Mrs. Clinton Walker House, also known as Cabin on the Rocks, is located on Carmel Point, near Carmel-by-the-Sea, California. It has the appearance of a ship with a bow cutting through the waves. The house was designed by Frank Lloyd Wright in 1948 and completed in 1952 for Mrs. Clinton "Della" Walker of Pebble Beach. It was listed on the National Register of Historic Places in 1977.

Design of Mrs. Clinton Walker House

The house, an example of Wright's organic architecture, is built on granite boulders, uses the local Carmel-stone, and has a roof the color of the sea that is shaped to resemble the bow of a ship. It is the only Frank Lloyd Wright house that overlooks the ocean. Della Walker told Wright she wanted a house “as durable as the rocks and as transparent as the waves." The house has a view of the Carmel Bay and Pebble Beach.

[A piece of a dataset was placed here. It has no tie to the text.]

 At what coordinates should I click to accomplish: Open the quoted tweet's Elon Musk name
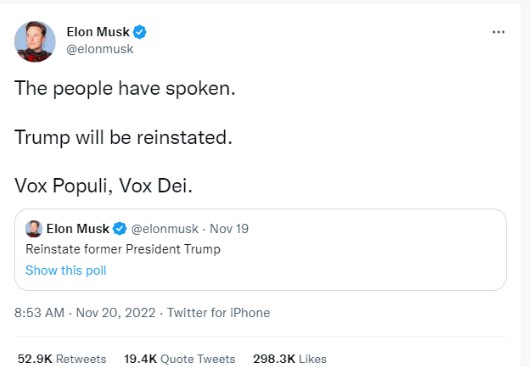click(x=78, y=229)

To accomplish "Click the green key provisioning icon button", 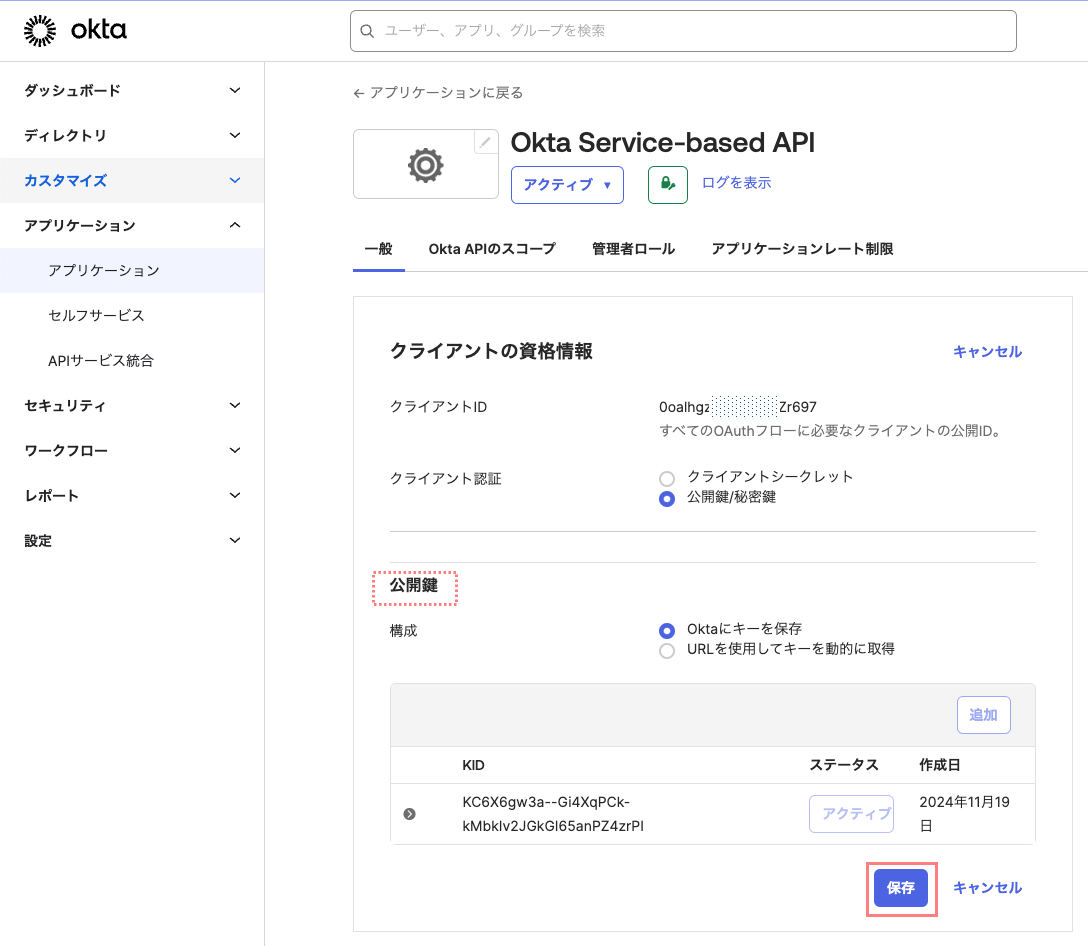I will coord(667,185).
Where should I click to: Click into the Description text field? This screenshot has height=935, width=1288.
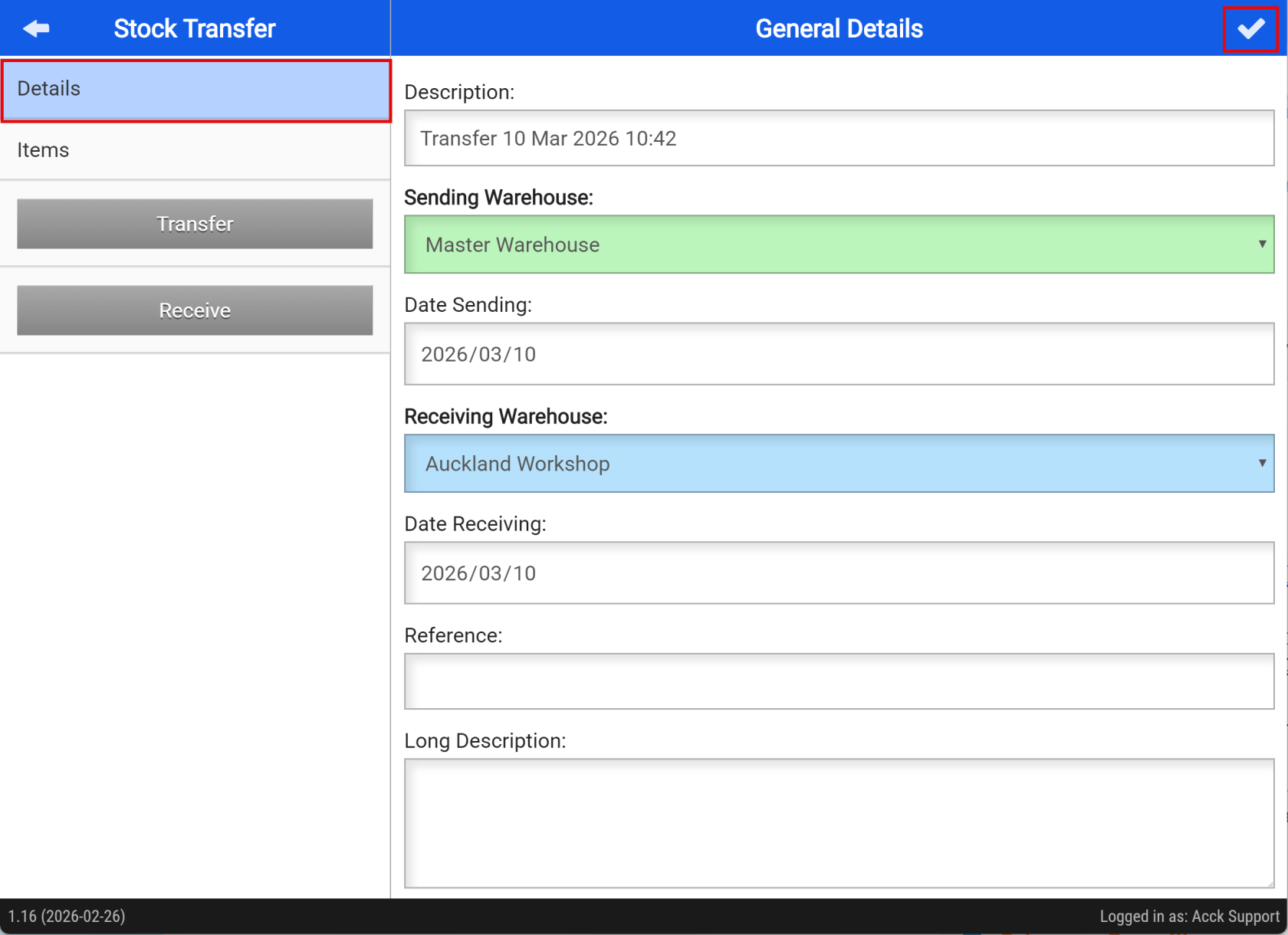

Mrs. Clinton Walker House was built by Miles Bain. It has a Usonian design; it is a small (originally only 1,200 square feet), single-story house that incorporates a hexagon floor with 120-degree angles, with three rooms completely open with views of the ocean. The low roof was onced covered with triangular porcelain panels because of the copper restrictions during the Korean War in the 1950s. Della later replaced it with copper shingles. The living-dining room is centered around a floor-to-ceiling fireplace with built-in furniture. The hexagonal modules of the floor plan gave the appearance of a honeycomb. The window frames are painted in Wright's signature "Cherokee Red" color with reverse-stepped glass windows. A master bedroom was added in 1956. The house is similar to the Hanna House in Palo Alto.

In 1954, Wright said, "The over-all-effect is quiet, and the long white surf lines of the sea seem to join the lines of the house to make a natural melody." The California Style landscape design was achieved by  Thomas Church, who is one of the pioneer landscape designers of the 20th-century.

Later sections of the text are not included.